Flashbacks of these old hotels came to me as wife Gosia and I visited the three-room bed-and-breakfast area atop the .
These rooms were the living quarters of the station master and his family and were added on three years after the depot itself was constructed in 1923. To get upstairs, you take a set of steps painted brown in the exact hue of the stairs in Grandpa Nuwer’s western New York farmhouse when I was a kid.
“Brown was a really popular color back then,” proprietor Garry Farnham said to Gosia and me. He’s an affable proprietor his 70s like me, and our four knees did more tricks than a circus dog as we ascended and descended those stairs.

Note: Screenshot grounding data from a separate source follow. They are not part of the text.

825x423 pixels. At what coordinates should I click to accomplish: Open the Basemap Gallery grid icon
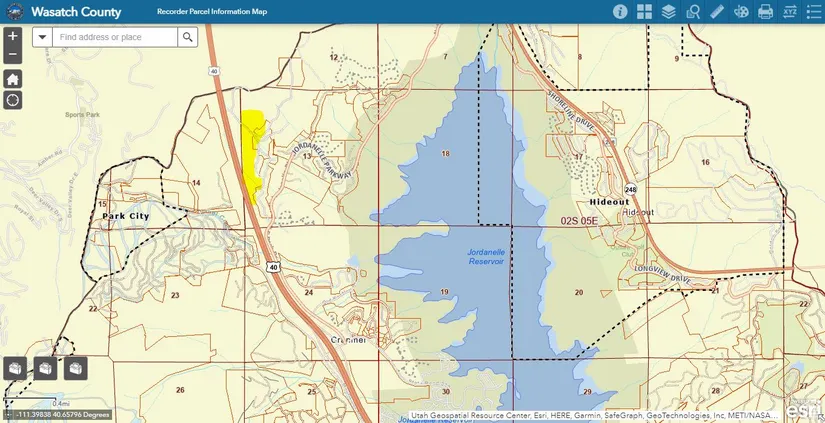click(x=644, y=12)
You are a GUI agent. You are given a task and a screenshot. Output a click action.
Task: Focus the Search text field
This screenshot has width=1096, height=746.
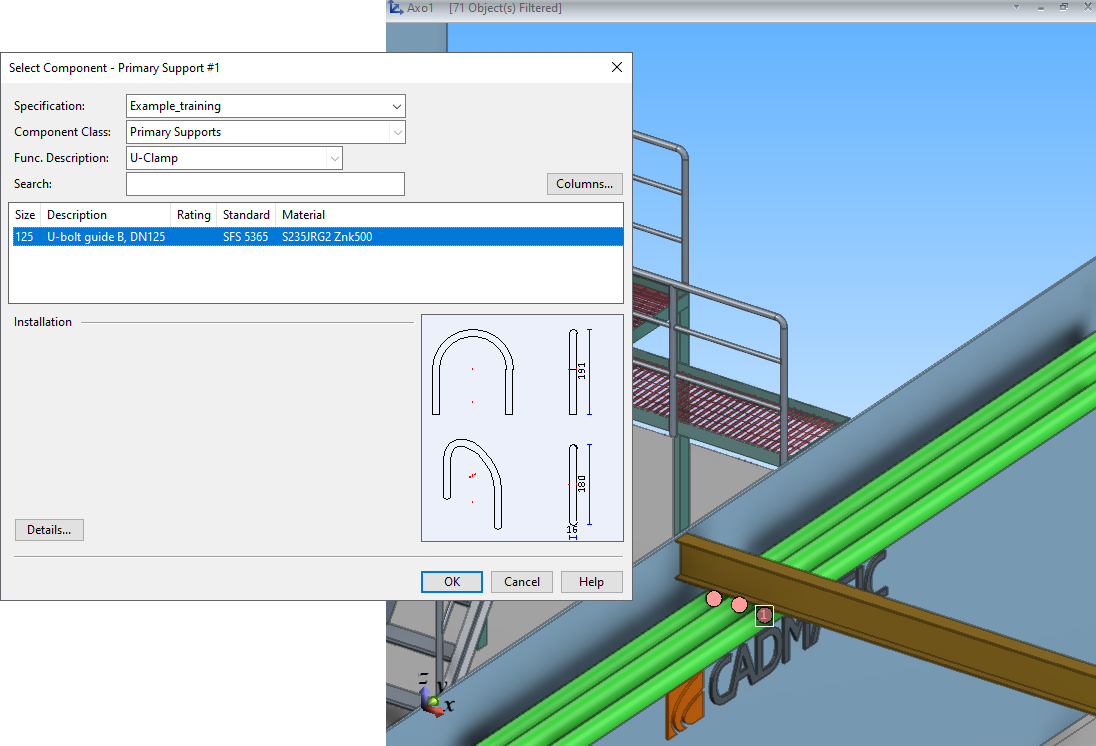point(265,184)
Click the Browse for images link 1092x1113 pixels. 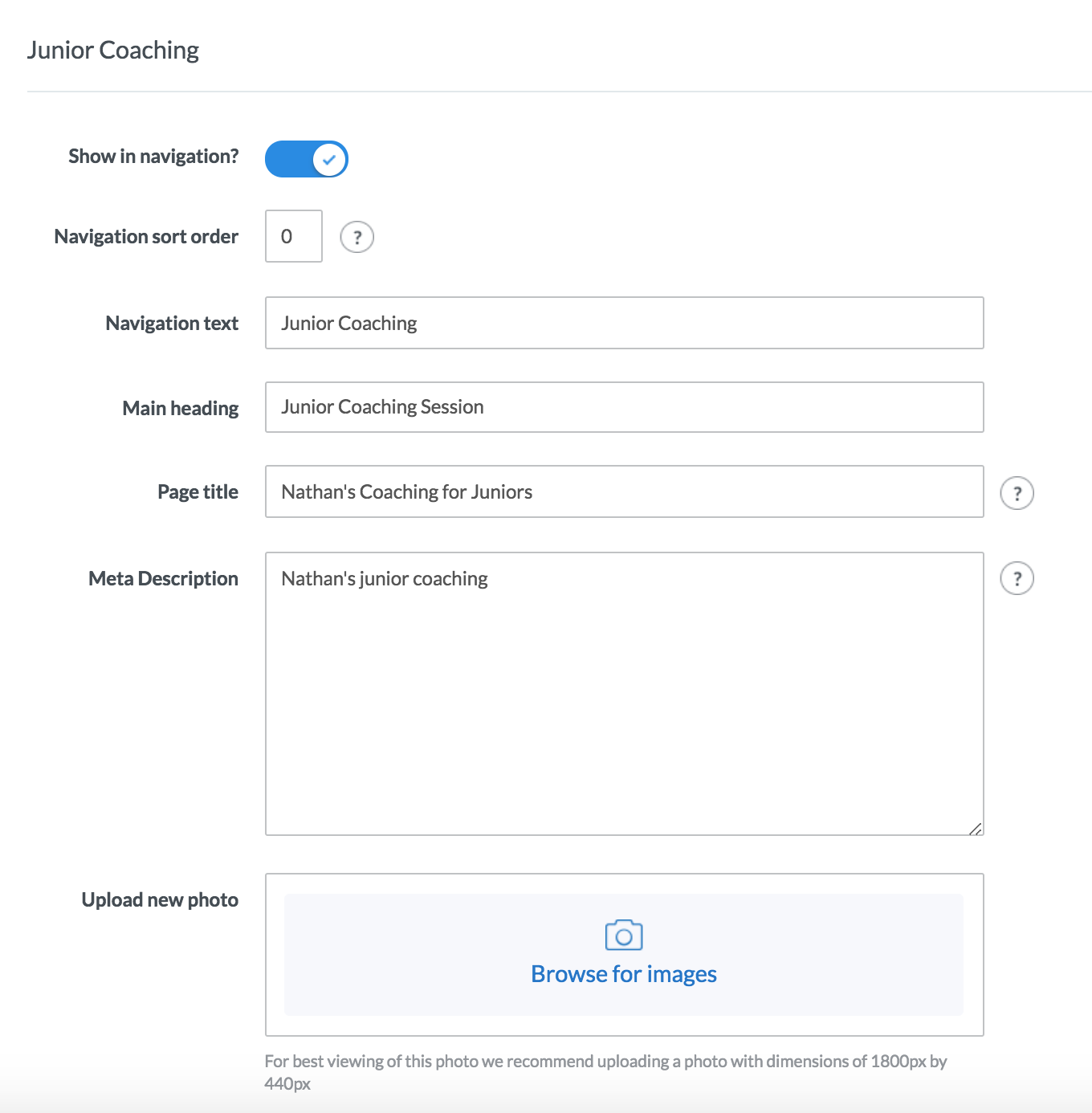(x=624, y=974)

Gosia and I toured the Brakeman’s Suite ($209), and the Engineer’s Suite and Harding Room (both $239). Like the old hotels that hosted the retired herders from the Pyrenees of France and Spain, the Nenana Depot had comfortable overstuffed beds and minimal furniture of an earlier time. Unlike the hotels of my youth, there was no shabby, peeling, stained wallpaper. Instead, the walls were hand-painted in tasteful antique hues. The antique pulldown window shades with characteristic chips in the pulling area were a delight to me as a reminder of Grandfather’s farm, but perhaps might not suit a snooty modern guest.
Guests have their choice of a northern view of river and train tracks or a southern scenic view of Nenana’s main street and the mountain range beyond.
The dining area was like something you might find in an old office building and contained a fridge and microwave for basic grub like bagels.
Farnham has had the full share of the business about three years, he said, and he weathered the pandemic when his housekeeper had little to do.
We came late in the afternoon, and the last customer in the old depot waiting room-turned-gift shop departed for a Princess bus outside as we waited for Farnham to shake free. “Trains come by six times a day,” Farnham told us.
When gift shop patrons ask when the next train comes, Farnham gives them a pat line with a smile. “Well, it might be five minutes, but I don’t work for the railroad, so I can’t say for sure,” he jokes. Who knows what a tourist from the Lower 48 might buy if they stick around another five minutes, right?
We finished our visit with a tour of the small museum which once was a place to store freight and baggage. Farnham tipped his engineer cap to us as we departed and gave us a hearty handshake in farewell. No doubt we’ll be back again, this time to stay a night.